◆ TASK GOAL
Determine how many lines in the entries below contain the word "step". The reply is that number alone.
╭─ MATERIAL FOR THE TASK
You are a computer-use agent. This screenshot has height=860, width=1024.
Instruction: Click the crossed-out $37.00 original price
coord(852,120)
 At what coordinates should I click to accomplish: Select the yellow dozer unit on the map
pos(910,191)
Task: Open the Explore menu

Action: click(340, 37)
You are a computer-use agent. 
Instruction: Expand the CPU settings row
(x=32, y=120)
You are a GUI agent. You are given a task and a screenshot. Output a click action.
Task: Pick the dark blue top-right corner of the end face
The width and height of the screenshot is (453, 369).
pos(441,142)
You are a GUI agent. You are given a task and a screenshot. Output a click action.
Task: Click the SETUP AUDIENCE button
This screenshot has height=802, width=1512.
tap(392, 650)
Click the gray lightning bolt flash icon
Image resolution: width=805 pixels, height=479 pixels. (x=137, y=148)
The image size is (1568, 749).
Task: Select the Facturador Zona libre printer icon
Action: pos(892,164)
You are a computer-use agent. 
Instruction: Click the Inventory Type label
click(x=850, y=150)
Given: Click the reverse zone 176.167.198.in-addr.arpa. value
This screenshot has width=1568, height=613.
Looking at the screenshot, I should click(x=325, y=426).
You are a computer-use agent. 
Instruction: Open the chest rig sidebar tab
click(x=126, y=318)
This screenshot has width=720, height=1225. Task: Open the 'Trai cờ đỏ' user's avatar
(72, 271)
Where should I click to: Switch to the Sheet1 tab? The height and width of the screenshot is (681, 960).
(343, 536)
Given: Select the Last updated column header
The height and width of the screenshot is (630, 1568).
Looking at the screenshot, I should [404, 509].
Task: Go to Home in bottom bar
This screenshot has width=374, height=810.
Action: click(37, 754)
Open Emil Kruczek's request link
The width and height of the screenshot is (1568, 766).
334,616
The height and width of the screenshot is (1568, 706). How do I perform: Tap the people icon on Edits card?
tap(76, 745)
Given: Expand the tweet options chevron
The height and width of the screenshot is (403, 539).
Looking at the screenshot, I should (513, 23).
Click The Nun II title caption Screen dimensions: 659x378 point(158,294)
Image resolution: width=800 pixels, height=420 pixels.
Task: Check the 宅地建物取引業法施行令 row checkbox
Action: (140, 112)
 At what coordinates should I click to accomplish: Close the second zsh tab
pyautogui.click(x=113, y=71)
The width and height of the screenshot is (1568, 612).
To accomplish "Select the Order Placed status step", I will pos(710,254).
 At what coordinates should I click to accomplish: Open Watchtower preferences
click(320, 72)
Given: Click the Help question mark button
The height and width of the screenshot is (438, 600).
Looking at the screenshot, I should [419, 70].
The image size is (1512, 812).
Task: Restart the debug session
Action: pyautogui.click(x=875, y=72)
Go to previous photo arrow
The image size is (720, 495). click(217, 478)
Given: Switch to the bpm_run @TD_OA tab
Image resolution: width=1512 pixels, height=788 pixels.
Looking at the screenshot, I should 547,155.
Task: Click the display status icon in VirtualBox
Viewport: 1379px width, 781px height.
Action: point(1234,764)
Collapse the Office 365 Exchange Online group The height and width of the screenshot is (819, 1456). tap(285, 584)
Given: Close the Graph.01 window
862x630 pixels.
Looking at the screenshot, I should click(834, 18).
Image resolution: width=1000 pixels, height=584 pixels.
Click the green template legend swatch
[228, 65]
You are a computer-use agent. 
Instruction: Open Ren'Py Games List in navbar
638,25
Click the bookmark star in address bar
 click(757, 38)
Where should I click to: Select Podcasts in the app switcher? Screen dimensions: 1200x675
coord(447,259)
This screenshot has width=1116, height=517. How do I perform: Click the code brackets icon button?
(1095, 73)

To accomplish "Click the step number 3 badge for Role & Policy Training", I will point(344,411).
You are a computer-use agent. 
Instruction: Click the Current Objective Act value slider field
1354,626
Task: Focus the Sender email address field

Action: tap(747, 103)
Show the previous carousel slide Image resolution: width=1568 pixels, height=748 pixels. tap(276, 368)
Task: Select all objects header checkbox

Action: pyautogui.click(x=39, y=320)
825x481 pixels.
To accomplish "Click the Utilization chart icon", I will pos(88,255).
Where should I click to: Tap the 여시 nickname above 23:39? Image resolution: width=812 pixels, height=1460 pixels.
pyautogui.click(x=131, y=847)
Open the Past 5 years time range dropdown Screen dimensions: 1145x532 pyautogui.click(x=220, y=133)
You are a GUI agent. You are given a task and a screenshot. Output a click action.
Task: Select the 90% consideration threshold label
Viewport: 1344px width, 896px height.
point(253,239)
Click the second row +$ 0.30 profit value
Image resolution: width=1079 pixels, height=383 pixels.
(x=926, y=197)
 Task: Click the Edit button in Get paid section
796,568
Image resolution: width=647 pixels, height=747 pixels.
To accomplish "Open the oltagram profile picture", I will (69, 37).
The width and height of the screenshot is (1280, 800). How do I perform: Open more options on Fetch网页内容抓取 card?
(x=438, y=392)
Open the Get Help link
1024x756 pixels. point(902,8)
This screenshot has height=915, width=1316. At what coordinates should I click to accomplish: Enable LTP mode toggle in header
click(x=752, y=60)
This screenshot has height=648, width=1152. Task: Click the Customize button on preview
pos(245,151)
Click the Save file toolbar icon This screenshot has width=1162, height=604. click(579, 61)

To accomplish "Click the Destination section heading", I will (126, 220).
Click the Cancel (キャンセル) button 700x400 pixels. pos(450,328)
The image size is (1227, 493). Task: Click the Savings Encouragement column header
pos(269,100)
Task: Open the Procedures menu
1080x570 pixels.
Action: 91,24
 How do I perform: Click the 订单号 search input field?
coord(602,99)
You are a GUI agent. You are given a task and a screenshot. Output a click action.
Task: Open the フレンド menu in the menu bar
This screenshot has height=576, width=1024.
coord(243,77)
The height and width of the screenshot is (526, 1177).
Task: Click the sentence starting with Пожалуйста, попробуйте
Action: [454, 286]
╰─
◆ FINAL ANSWER
2